Monsieur de Maupertuis m'a remis tant Votre lettre que Vos ouvrages, dont je Vous suis infiniment obligé : ces derniers m'avoient inspiré d'abord une si haute idée de Votre Genie, que tout ce qui vient de Vous, me doit être precieux au dernier degré. J'ai vu avec beaucoup de surprise, que Vous manies avec tant de facilité les plus difficiles problémes de la mechanique, dont tout autre que Vous auroit peur, d'en entreprendre la solution. La pluspart des problemes, que Vous traites dans Votre Dynamique sont de cette nature, et je dois avouer franchement, quand je traitois le problême du mouvement vacillatoire d'un corps à une base arrondie sur une surface quelconq[ue], que je ne savois pas encore, comment introduire dans le calcul le mouvement progressif, desorte que Votre remarque est parfaitement bien fondée. Pour Votre Hydrodynamique je ne l'ai pas encore parcourue avec tant d'application, pour etre en êtat de connoitre clairement les differends entre Vous et Mr Bernoulli, mais je ne manquerai pas d'emploier à cette recherche le premier loisir, que je trouverai. Cependant il me semble que dans les problemes d'Hydrodynamique on ne peut pas si surement conter sur la verité des solutions, qu'on tire des principes de la mecanique, car on est toujours obligé de supposer un certain mouvement dans les differentes parties de la liqueur, pour en determiner les forces necessaires à leur acceleration ; et si en effet le vrai mouvement étoit different, on ne devroit pas être surpris, si l'experience étoit contraire au calcul. On rencontre principalement ces difficultes quand on veut determiner les effets de la resistence de l'eau sur un corps solide, qui s'y meut avec une vitesse quelconque : car de quelle maniere, qu'on determine les pressions de l'eau sur la surface du corps, je n'ai jamais pu mettre d'accord le calcul avec l'experience, et je croi que la determination de la resistence est une partie essentielle de l'hydrodynamique.

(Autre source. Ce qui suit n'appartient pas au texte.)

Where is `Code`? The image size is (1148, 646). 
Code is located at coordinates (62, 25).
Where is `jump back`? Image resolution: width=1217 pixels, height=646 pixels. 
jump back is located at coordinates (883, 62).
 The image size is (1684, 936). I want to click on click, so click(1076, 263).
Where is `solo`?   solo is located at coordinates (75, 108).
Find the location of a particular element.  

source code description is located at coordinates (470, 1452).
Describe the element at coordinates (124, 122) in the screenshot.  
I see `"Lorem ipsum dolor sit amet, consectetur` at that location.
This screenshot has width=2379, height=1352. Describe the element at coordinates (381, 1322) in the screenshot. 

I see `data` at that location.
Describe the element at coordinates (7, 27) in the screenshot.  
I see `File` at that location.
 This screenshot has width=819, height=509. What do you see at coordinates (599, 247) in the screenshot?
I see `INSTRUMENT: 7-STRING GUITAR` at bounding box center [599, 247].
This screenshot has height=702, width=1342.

Permettes moi aussi, que je Vous marque une reflexion sur Votre probleme, où plusieurs corps se choquent à la fois ; il me semble que ce probleme en lui meme est indeterminè, et qu'il faut absolument avoir égard à la durée de chaque choc. Car quoiqu'on suppose, que le choc s'acheve dans un instant, on est neant moins obligé de comparer entr'eux ces divers instants, et selon le divers rapport, qui s'y peut trouver, la solution deviendra differente : il y a meme des cas, où ces instants different necessairement entr'eux ; et alors on sera obligé de resoudre les choqs dans leurs élemens. Or je voi que Vous aves deja fait presque la meme reflexion dans Vos remarques sur ce probleme.

Mr de Maupertuis m'a aussi communiqué Votre piece sur le mouvement d'une corde, dont j'ai été tout à fait charmé. Jusqu'ici on n'avoit consideré que les vibrations reguliéres, où toute la corde vient toujours en meme tems, dans sa situation naturelle : or ce mouvement ne peut avoir lieu, que dans le cas, où la corde a été forcée au commencement, de son etat naturel selon la trochoide allongée : de sorte que, si la corde n'a été frappée que dans un point, ou qu'on lui ait donné une figure quelconque en la relachant subitement, il est clair, que son mouvement doit étre bien different du premier, et que la courbure de la corde à chaque instant doit dependre de la courbe, que la corde a eu au commencement. Votre solution est aussi parfaite qu'ingenieuse, par laquelle Vous saves si admirablement determiner la nature des fonctions, dont Vous ne saves que quelques proprietes de leurs differentiels. Quoique Vous n'en fassies aucune application à des cas particuliers, j'ai remarqué qu'on en peut determiner tres aisement dans chaque cas proposé le mouvement entier de la corde.

Soit \(AMB\) la courbe qu'on eut donnée à la corde au commencement : (soit reguliere ou irreguliere) transportes la meme figure alternativement sur la droite prolongée de part et d'autre \(AB\) en \(Ab\), \(ba'\) etc. et \(Ba\) etc. desorte que \(Ab\), \(a'b\), \(aB\) etc. soient egales et semblables à \(AB\).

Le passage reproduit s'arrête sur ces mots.